The entries that follow need to be returned without any alteration.

Stored data entries:

Start of Block

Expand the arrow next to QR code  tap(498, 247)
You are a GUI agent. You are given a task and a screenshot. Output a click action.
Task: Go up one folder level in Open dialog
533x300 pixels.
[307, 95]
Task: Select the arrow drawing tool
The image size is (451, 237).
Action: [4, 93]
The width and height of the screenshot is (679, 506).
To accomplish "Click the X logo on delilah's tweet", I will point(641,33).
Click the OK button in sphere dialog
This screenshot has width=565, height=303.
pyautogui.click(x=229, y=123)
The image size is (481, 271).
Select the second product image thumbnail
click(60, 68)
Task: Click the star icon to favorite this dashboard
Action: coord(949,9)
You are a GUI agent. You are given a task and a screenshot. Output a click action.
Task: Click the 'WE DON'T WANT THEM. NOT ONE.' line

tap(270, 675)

End of Block

Answer to this exercise:
Expand the arrow next to QR code  tap(498, 247)
You are a GUI agent. You are given a task and a screenshot. Output a click action.
Task: Go up one folder level in Open dialog
533x300 pixels.
[307, 95]
Task: Select the arrow drawing tool
The image size is (451, 237).
Action: [4, 93]
The width and height of the screenshot is (679, 506).
To accomplish "Click the X logo on delilah's tweet", I will point(641,33).
Click the OK button in sphere dialog
This screenshot has width=565, height=303.
pyautogui.click(x=229, y=123)
The image size is (481, 271).
Select the second product image thumbnail
click(60, 68)
Task: Click the star icon to favorite this dashboard
Action: coord(949,9)
You are a GUI agent. You are given a task and a screenshot. Output a click action.
Task: Click the 'WE DON'T WANT THEM. NOT ONE.' line

tap(270, 675)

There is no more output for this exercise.